> [STUDY TEXT]
+===+

As the old saying goes, if you turn the building upside down, what falls out is the contents, and what stays in is considered the building. While this is a fairly good rule of thumb, it is important to check the meaning of building as defined in the relevant strata legislation depending on where your building is situated. *See the relevant Act for your location at the end of this article.  For example, in Victoria The Owners Corporations Act 2006 states a building includes—

(a) a structure and part of a building or a structure; and

(b) walls, out-buildings, service installations and other appurtenances of a building; and

(c) a boat or a pontoon that is permanently moored or fixed to land.


Strata insurance typically covers the building, common property, and common area contents in the event of sudden/unforeseen accidental loss or damage.  In every case, coverage will depend on the cause of damage and if it is classed as an insurable event. A couple of examples are as follows:

  • Storm damage
  • Fire
  • Resultant water damage from a burst pipe/apparatus
  • Impact damage
  • Vandalism
  • Malicious damage
  • Theft

Each policy has exclusions, and as such, it is important to read and understand your insurer’s Policy Wording and Product Disclosure Statement. Some general exclusions across the market are (but are not limited to): wear & tear, corrosion, faulty workmanship, defect, and/or maintenance-related. Certain strata policies include an extension of cover for loss of rent/temporary accommodation to assist owners if their lot becomes inhabitable during an insurable event.


Strata insurance protects the Corporation against any third-party claims for personal injury and property damage.  Claims that arise inside the lot relating to damage to the contents and or liability are the property owner and tenants’ responsibility.

The lot owner is responsible for ensuring the lot is well maintained and safe for the tenant and their guests. Examples of claims arising from negligence by the lot owner include failing to repair a piece of carpet that has come loose resulting in the tenant or their guest sustaining an injury, and damage to a step or balustrade on the staircase, resulting in the tenant or their guest sustaining an injury. A tenant can be held responsible for failing to maintain a safe environment for anyone who may come onto the lot, such as failing to clean up a spill resulting in someone onsite slipping and injuring themselves. In most instances, the lot owner and tenant will both be brought into the claim until negligence is determined.

If you are found to be at fault and you do not have public liability insurance, you are responsible for the cost of defending the claim, damages awarded to the claimant, and the claimant’s legal costs.


How the lot is occupied will determine the type of contents insurance that best suits your needs. If you own and occupy the lot, a Householders Contents Only policy will be relevant to you, whereas if the lot is leased to tenants, a Landlords’ policy would be appropriate.   As a landlord, contents insurance covers your public liability inside the lot as well as the cost of repairing or replacing your possessions and furnishings such as carpets, blinds, whitegoods/ appliances not wired in.  The cover does not extend to the personal property of the tenant or their guests. If you live in a rental property, you can take out a Householder’s Contents policy.  


Landlords not only need to consider how they protect their premises but also the income they receive from their tenants.  Landlords’ insurance provides the option to extend cover for Rental Loss.  The two types of covers are:

1. LOSS OF RENT is where an insured event occurs (e.g., burst pipe) and damage to the premises has rendered it uninhabitable.  This section will cover the lost rent until repairs are completed.

+===+

> [MATERIAL PROVIDED]
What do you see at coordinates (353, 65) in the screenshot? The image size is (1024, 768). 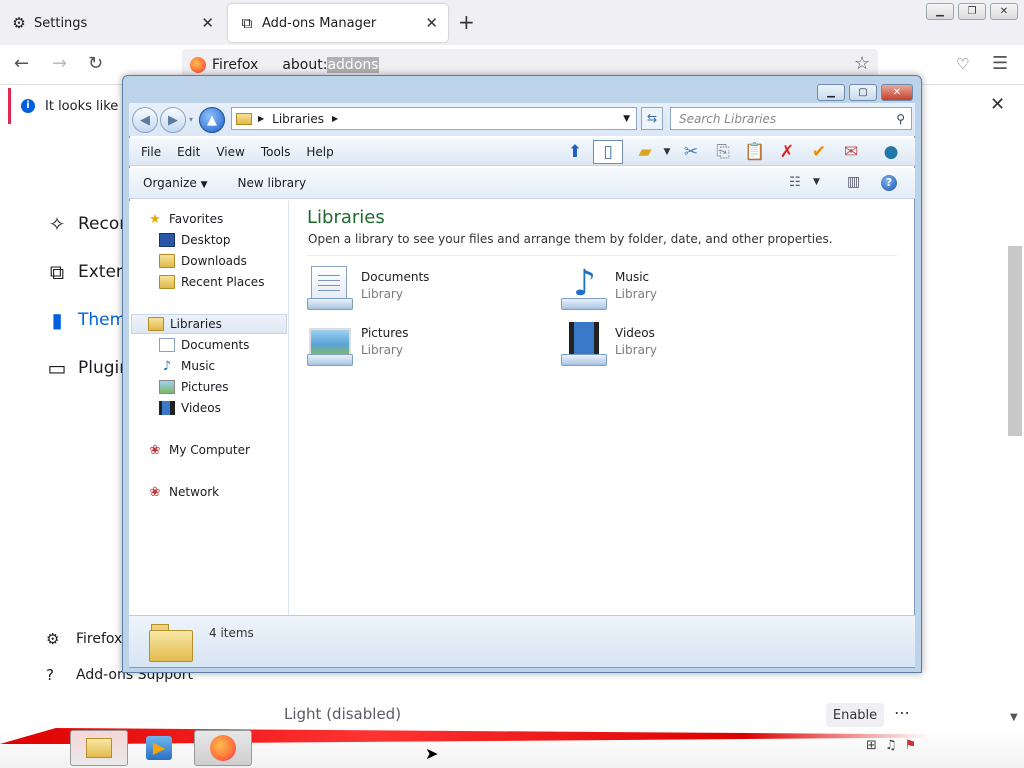 I see `url-selected-text: addons` at bounding box center [353, 65].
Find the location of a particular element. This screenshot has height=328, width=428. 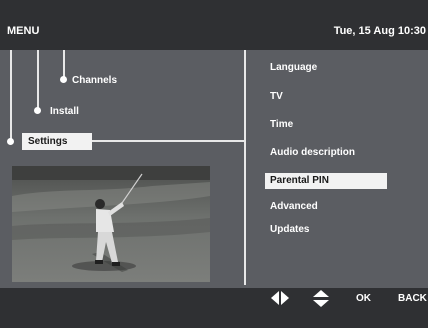

tree-line-inner is located at coordinates (64, 64).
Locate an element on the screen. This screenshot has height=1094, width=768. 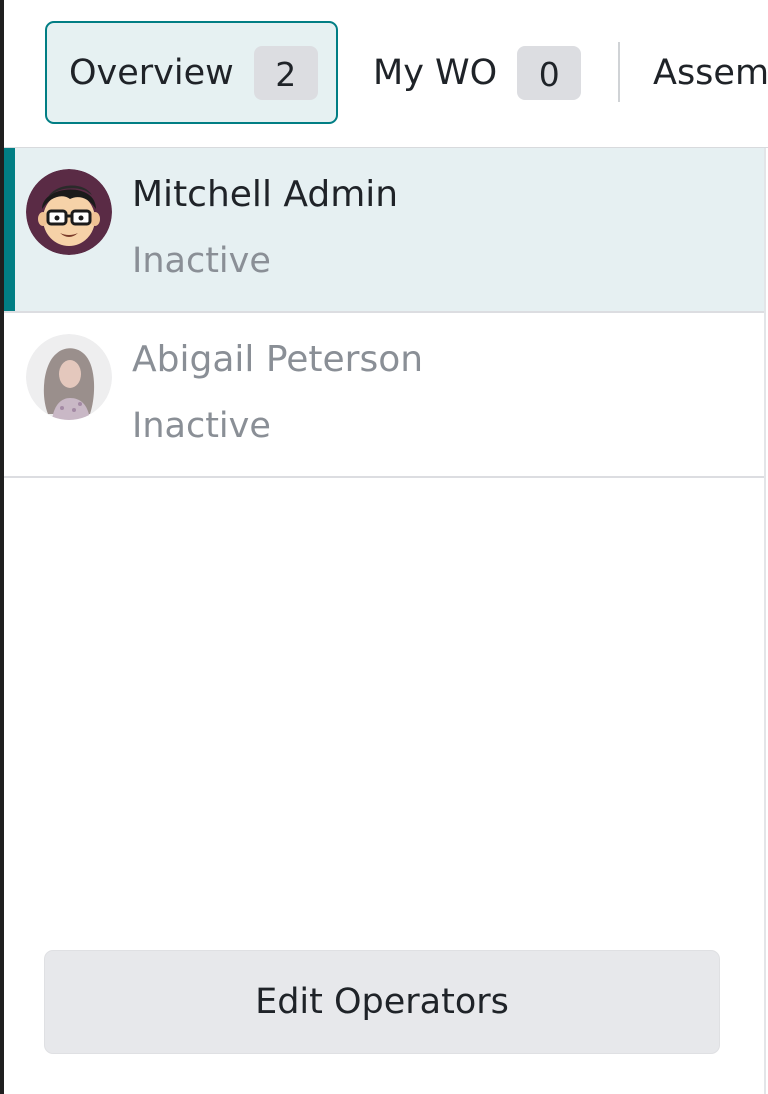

+===+

> [PROBLEM DESCRIPTION]
Echo the stretch of the strata insurance text from "As the old saying" through "fixed to land.". The material is unrelated to the strata insurance text.

> [EXERCISE RESPONSE]
As the old saying goes, if you turn the building upside down, what falls out is the contents, and what stays in is considered the building. While this is a fairly good rule of thumb, it is important to check the meaning of building as defined in the relevant strata legislation depending on where your building is situated. *See the relevant Act for your location at the end of this article.  For example, in Victoria The Owners Corporations Act 2006 states a building includes—

(a) a structure and part of a building or a structure; and

(b) walls, out-buildings, service installations and other appurtenances of a building; and

(c) a boat or a pontoon that is permanently moored or fixed to land.